Collected data
▬▬▬▬▬▬▬▬▬▬

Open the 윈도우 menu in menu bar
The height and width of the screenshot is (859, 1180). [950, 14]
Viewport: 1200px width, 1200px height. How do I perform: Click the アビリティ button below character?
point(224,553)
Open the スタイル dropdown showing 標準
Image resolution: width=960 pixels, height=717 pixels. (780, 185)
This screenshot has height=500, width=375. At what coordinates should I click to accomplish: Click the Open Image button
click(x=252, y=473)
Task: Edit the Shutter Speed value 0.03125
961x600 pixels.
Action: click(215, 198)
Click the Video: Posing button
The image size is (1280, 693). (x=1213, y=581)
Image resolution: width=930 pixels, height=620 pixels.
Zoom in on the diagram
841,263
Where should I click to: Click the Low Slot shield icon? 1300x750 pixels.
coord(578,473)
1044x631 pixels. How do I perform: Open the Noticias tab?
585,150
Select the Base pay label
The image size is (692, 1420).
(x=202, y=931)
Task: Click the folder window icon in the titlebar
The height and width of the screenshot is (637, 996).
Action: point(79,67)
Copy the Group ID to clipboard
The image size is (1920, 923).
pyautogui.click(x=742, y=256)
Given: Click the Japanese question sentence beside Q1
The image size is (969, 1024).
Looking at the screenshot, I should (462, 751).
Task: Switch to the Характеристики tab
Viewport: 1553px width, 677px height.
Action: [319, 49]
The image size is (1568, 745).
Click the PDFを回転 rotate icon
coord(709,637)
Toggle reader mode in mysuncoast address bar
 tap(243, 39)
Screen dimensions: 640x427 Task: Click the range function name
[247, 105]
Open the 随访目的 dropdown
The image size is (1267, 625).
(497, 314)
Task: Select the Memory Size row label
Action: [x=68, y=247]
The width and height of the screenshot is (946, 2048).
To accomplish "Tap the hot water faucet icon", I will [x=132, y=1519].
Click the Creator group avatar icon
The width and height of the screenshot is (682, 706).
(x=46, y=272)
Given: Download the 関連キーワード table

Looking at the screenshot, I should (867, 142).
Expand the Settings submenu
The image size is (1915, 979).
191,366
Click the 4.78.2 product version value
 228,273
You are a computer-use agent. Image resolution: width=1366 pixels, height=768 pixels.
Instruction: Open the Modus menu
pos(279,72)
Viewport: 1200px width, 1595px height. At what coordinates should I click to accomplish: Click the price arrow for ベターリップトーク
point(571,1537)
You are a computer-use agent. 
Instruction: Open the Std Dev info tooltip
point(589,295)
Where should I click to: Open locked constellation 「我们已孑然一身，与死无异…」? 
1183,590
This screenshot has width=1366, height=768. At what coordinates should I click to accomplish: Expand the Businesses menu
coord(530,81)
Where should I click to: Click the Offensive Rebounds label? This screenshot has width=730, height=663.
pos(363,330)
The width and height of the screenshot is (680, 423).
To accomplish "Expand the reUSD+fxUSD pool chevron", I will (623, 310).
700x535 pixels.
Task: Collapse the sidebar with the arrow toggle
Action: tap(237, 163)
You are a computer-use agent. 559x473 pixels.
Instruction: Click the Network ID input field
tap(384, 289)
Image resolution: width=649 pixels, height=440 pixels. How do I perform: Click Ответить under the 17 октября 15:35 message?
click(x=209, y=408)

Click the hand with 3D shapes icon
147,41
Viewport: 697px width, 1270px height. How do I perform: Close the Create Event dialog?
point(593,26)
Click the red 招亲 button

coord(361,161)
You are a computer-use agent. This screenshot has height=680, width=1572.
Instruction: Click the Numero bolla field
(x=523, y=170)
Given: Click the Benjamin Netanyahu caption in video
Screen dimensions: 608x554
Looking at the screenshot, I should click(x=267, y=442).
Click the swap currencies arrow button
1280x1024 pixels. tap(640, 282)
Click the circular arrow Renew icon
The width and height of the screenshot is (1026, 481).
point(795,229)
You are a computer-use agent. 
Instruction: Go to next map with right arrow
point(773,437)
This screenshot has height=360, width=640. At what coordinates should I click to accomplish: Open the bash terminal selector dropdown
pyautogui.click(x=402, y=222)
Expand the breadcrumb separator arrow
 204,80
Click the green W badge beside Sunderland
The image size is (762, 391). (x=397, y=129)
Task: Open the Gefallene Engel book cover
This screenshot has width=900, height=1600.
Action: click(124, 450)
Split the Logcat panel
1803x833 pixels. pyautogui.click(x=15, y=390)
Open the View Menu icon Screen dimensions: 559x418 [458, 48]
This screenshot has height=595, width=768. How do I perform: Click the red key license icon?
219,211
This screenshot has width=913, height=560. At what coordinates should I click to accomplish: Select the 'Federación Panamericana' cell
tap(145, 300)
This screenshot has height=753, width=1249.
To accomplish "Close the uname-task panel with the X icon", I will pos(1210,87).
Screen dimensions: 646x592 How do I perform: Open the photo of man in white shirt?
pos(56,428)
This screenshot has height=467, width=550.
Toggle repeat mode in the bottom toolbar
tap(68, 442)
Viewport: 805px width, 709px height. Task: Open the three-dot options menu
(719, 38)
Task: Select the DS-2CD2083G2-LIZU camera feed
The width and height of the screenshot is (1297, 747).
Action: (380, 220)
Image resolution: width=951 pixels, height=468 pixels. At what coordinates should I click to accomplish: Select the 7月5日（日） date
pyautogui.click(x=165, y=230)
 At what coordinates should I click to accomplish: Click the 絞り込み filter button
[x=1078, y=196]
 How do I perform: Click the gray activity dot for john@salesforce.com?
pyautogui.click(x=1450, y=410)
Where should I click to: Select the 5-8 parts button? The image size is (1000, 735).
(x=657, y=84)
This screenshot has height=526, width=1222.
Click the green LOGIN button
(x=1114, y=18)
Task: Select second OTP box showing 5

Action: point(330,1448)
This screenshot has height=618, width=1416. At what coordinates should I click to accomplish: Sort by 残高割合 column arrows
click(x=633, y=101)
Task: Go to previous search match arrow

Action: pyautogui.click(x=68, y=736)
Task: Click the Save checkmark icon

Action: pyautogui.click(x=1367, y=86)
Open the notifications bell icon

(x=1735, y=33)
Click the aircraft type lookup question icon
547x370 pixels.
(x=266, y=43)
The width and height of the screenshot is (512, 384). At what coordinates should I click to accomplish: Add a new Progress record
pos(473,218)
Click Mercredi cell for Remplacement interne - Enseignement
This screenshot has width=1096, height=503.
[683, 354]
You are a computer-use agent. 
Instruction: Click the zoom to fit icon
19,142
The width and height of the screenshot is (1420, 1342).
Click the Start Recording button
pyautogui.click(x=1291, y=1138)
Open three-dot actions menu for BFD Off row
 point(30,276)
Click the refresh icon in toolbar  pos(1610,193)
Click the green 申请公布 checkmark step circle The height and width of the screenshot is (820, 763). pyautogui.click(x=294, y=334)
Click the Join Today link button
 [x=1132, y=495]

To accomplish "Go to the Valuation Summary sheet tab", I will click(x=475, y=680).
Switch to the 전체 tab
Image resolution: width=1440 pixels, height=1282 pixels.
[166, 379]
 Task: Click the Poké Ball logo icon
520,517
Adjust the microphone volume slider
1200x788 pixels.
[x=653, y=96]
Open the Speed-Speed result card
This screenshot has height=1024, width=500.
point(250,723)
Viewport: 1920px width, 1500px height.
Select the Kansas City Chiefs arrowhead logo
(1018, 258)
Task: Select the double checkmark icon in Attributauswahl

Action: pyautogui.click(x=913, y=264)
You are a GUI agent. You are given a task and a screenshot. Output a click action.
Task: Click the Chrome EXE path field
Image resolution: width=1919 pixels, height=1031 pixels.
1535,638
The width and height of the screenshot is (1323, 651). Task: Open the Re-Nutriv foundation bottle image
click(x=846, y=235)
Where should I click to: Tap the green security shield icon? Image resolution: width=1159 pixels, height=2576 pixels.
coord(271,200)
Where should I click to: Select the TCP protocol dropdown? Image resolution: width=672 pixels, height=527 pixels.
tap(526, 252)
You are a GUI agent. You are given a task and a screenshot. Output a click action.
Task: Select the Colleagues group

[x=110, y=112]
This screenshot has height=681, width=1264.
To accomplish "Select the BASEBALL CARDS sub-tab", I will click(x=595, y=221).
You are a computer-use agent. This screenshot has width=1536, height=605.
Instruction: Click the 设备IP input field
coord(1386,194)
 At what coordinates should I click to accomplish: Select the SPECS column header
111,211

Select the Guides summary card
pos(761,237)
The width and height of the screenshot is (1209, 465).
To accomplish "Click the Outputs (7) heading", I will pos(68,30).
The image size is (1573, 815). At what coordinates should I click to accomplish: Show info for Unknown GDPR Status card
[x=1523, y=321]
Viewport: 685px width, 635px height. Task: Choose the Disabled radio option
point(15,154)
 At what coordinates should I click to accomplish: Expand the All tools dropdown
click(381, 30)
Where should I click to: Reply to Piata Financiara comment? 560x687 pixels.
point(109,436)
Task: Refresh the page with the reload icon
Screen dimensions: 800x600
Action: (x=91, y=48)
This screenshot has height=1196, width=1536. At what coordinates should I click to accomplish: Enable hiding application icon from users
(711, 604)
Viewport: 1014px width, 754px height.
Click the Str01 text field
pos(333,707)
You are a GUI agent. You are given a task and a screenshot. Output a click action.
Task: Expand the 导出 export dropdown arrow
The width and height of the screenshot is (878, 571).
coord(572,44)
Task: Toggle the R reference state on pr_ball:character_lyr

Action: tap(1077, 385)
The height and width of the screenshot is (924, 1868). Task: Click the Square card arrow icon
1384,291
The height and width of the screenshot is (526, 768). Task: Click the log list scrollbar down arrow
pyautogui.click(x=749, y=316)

▬▬▬▬▬▬▬▬▬▬

> [EXERCISE GOAL]:
Above are the records; copy exactly the lines from the line with "Image resolution: width=930" through the line with "The width and height of the screenshot is (680, 423).", both included.

> [ANSWER BOX]:
Image resolution: width=930 pixels, height=620 pixels.
Zoom in on the diagram
841,263
Where should I click to: Click the Low Slot shield icon? 1300x750 pixels.
coord(578,473)
1044x631 pixels. How do I perform: Open the Noticias tab?
585,150
Select the Base pay label
The image size is (692, 1420).
(x=202, y=931)
Task: Click the folder window icon in the titlebar
The height and width of the screenshot is (637, 996).
Action: point(79,67)
Copy the Group ID to clipboard
The image size is (1920, 923).
pyautogui.click(x=742, y=256)
Given: Click the Japanese question sentence beside Q1
The image size is (969, 1024).
Looking at the screenshot, I should (462, 751).
Task: Switch to the Характеристики tab
Viewport: 1553px width, 677px height.
Action: [319, 49]
The image size is (1568, 745).
Click the PDFを回転 rotate icon
coord(709,637)
Toggle reader mode in mysuncoast address bar
 tap(243, 39)
Screen dimensions: 640x427 Task: Click the range function name
[247, 105]
Open the 随访目的 dropdown
The image size is (1267, 625).
(497, 314)
Task: Select the Memory Size row label
Action: [x=68, y=247]
The width and height of the screenshot is (946, 2048).
To accomplish "Tap the hot water faucet icon", I will [x=132, y=1519].
Click the Creator group avatar icon
The width and height of the screenshot is (682, 706).
(x=46, y=272)
Given: Download the 関連キーワード table

Looking at the screenshot, I should (867, 142).
Expand the Settings submenu
The image size is (1915, 979).
191,366
Click the 4.78.2 product version value
 228,273
You are a computer-use agent. Image resolution: width=1366 pixels, height=768 pixels.
Instruction: Open the Modus menu
pos(279,72)
Viewport: 1200px width, 1595px height. At what coordinates should I click to accomplish: Click the price arrow for ベターリップトーク
point(571,1537)
You are a computer-use agent. 
Instruction: Open the Std Dev info tooltip
point(589,295)
Where should I click to: Open locked constellation 「我们已孑然一身，与死无异…」? 
1183,590
This screenshot has width=1366, height=768. At what coordinates should I click to accomplish: Expand the Businesses menu
coord(530,81)
Where should I click to: Click the Offensive Rebounds label? This screenshot has width=730, height=663.
pos(363,330)
The width and height of the screenshot is (680, 423).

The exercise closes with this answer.